++++ EXERCISE INPUT
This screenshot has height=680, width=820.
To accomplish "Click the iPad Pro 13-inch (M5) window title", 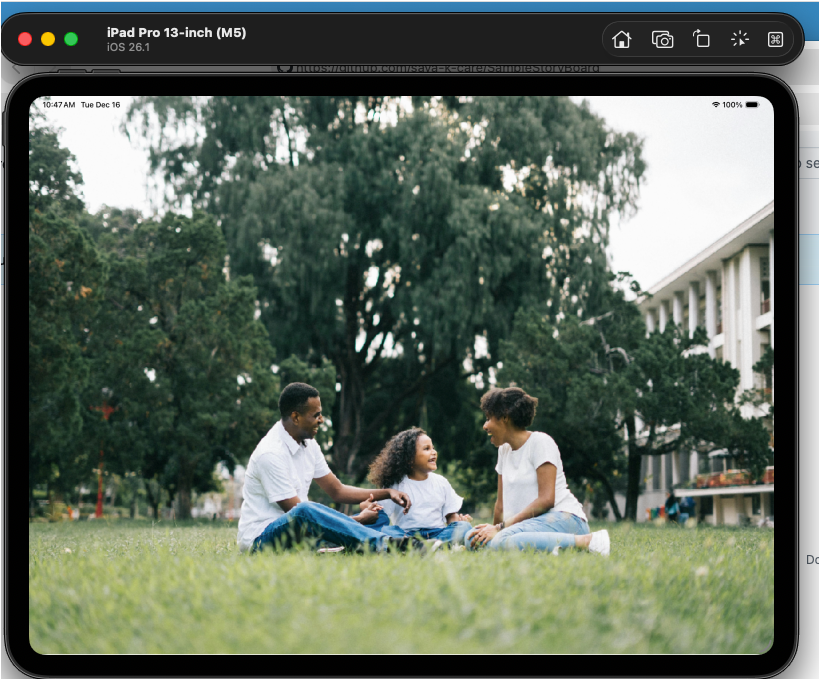I will point(176,33).
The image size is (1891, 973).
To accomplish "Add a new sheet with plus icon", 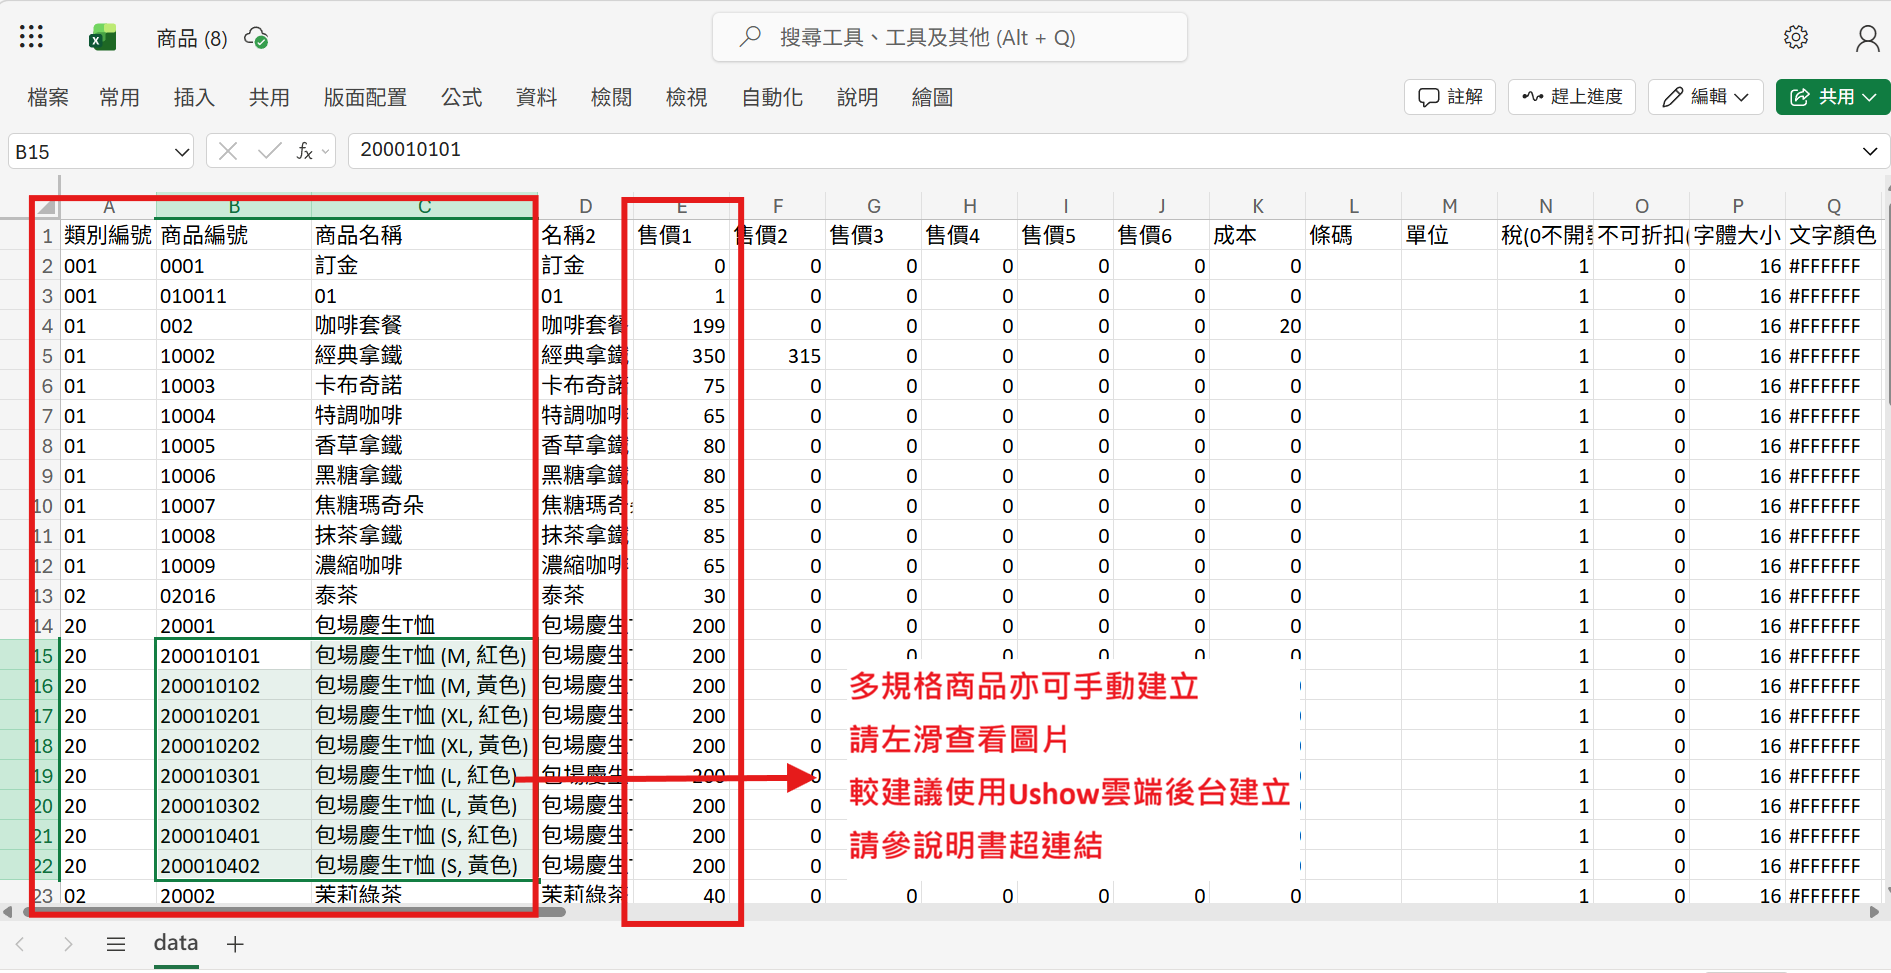I will (235, 944).

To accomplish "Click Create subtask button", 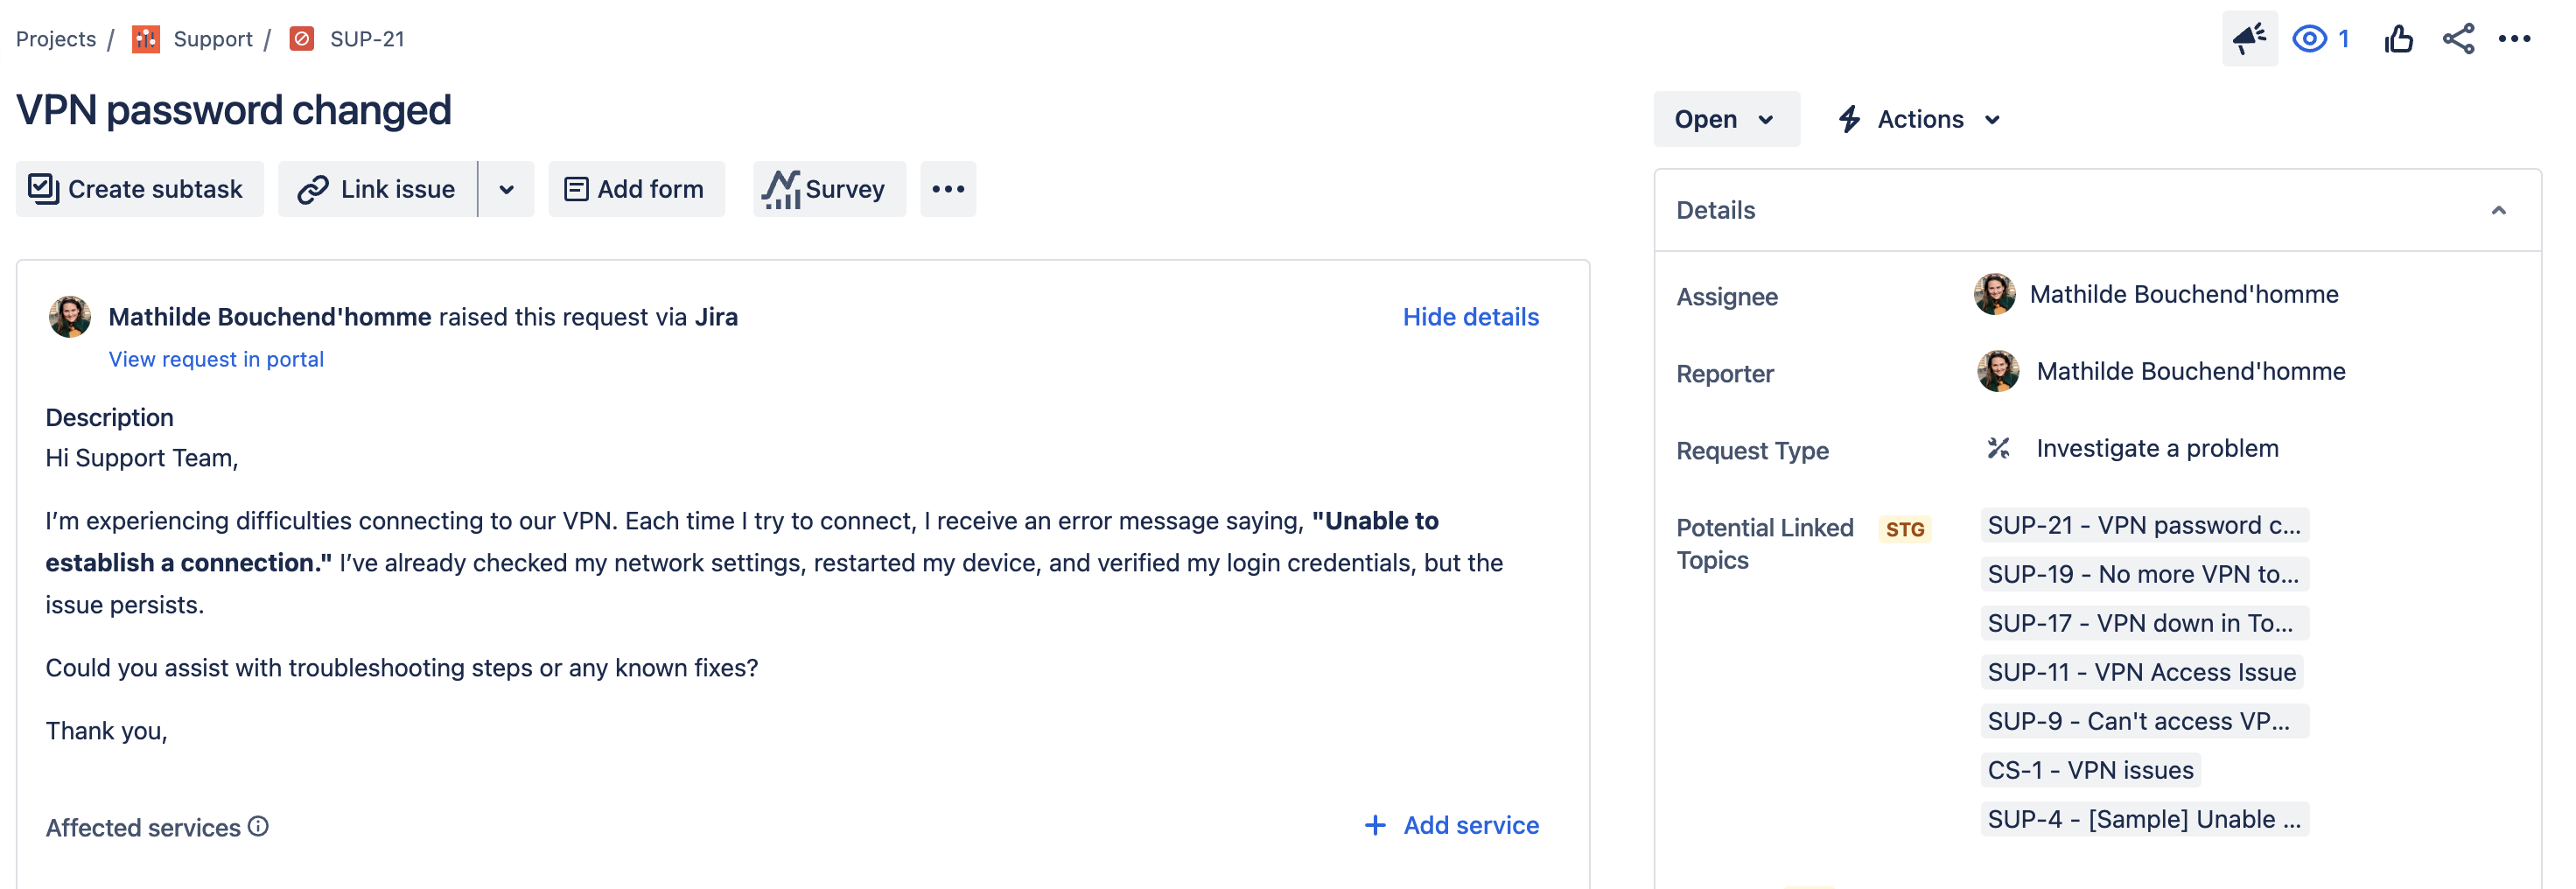I will (139, 189).
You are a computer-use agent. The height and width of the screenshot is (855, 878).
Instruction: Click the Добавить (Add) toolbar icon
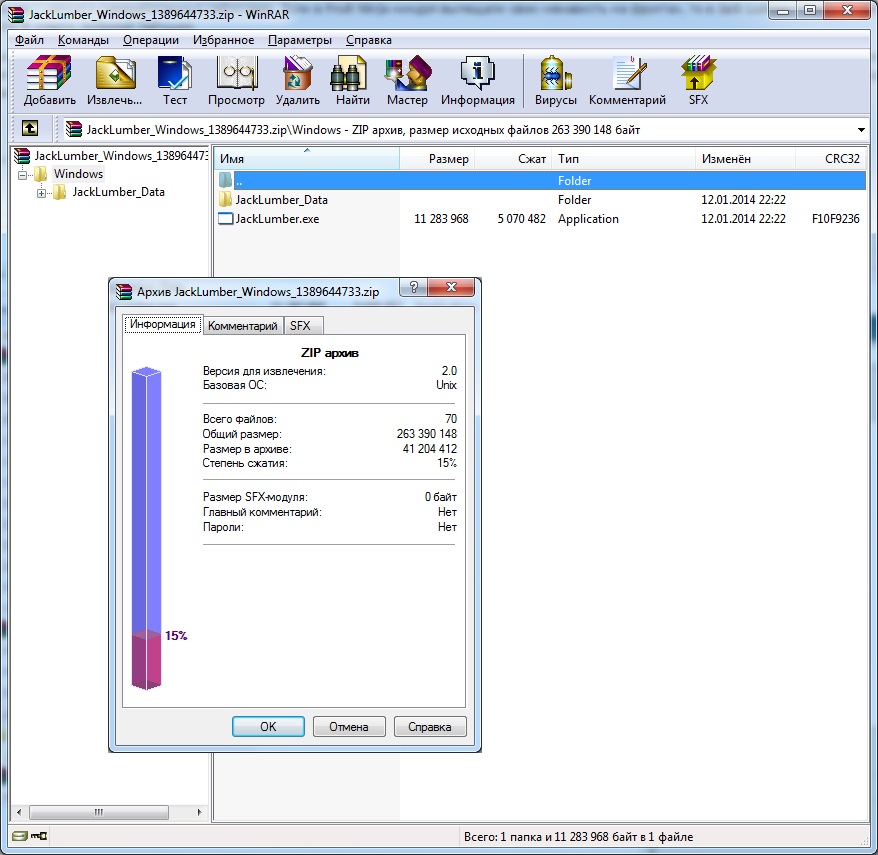[49, 81]
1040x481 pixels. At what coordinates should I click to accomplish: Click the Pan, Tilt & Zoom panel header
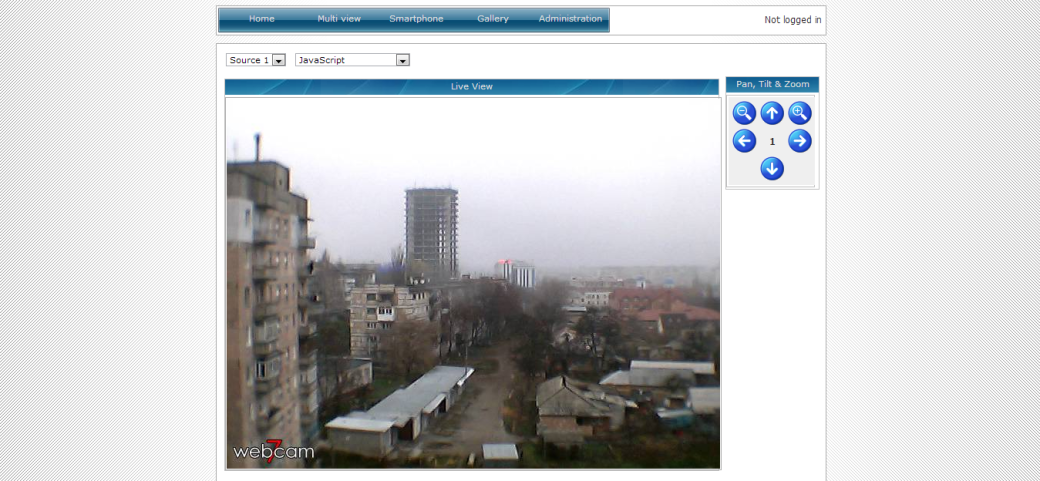click(x=772, y=85)
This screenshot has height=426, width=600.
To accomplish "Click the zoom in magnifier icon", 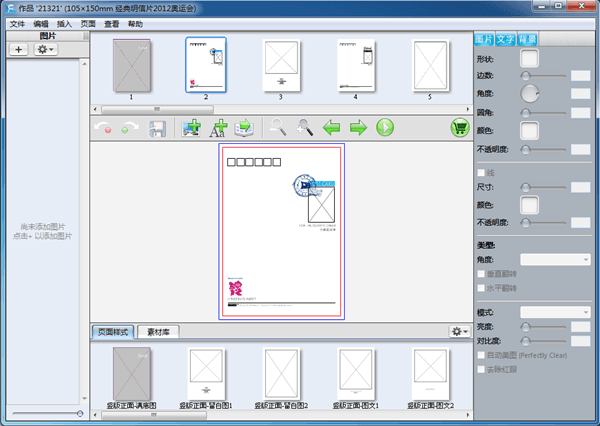I will click(x=304, y=128).
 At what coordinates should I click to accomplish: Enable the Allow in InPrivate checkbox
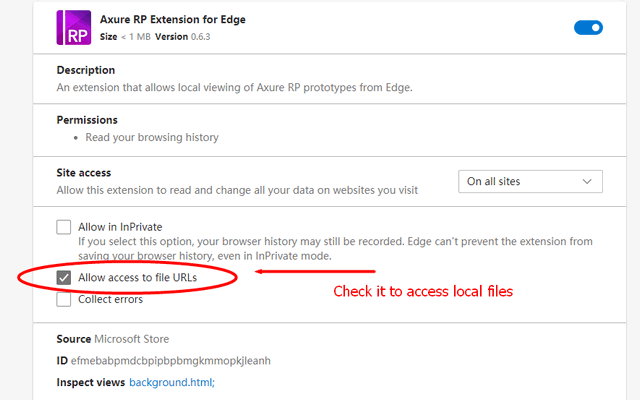[x=65, y=227]
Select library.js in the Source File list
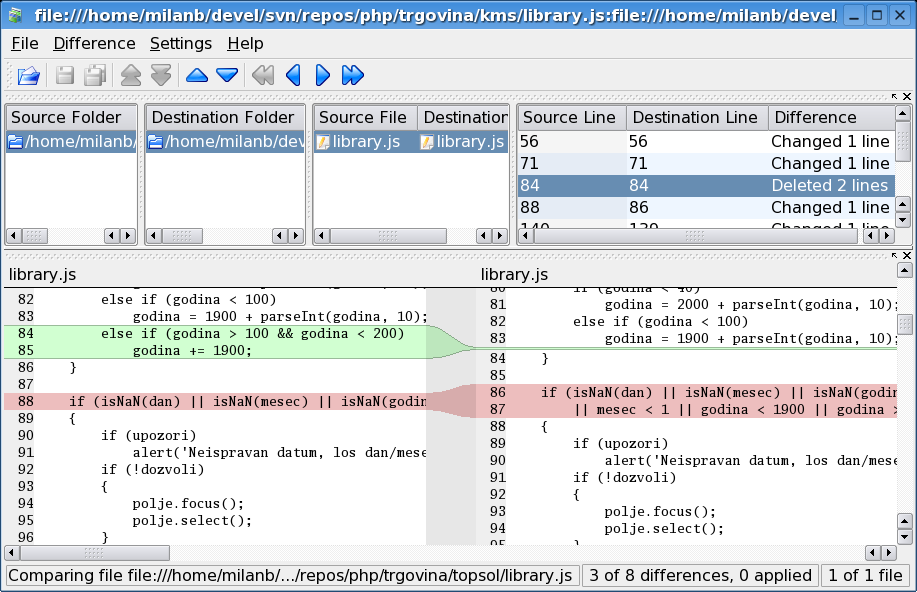This screenshot has height=592, width=917. point(364,142)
++++++++
*TASK BRIEF*
The stretch above running from the line with "You are a computer-use" through the line with "This screenshot has height=426, width=600." is all you should copy, exactly, leaving out the pictures.

*RESPONSE AREA*
You are a computer-use agent. The height and width of the screenshot is (855, 878).
Instruction: Click the Добавить (Add) toolbar icon
[49, 81]
1040x481 pixels. At what coordinates should I click to accomplish: Click the Pan, Tilt & Zoom panel header
click(x=772, y=85)
This screenshot has height=426, width=600.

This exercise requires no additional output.